• [Problem to solve]
Please put the listing below into a two-column CSV with the headers request and answer, one row per request, with its text and its answer each in a single quoted field. Replace any line breaks inside a field with spaces.

[Dataset listing]
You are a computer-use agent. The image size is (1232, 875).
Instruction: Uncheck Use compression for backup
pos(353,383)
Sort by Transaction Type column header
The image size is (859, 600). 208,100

• [Task solution]
request,answer
"You are a computer-use agent. The image size is (1232, 875). Instruction: Uncheck Use compression for backup","pos(353,383)"
"Sort by Transaction Type column header","The image size is (859, 600). 208,100"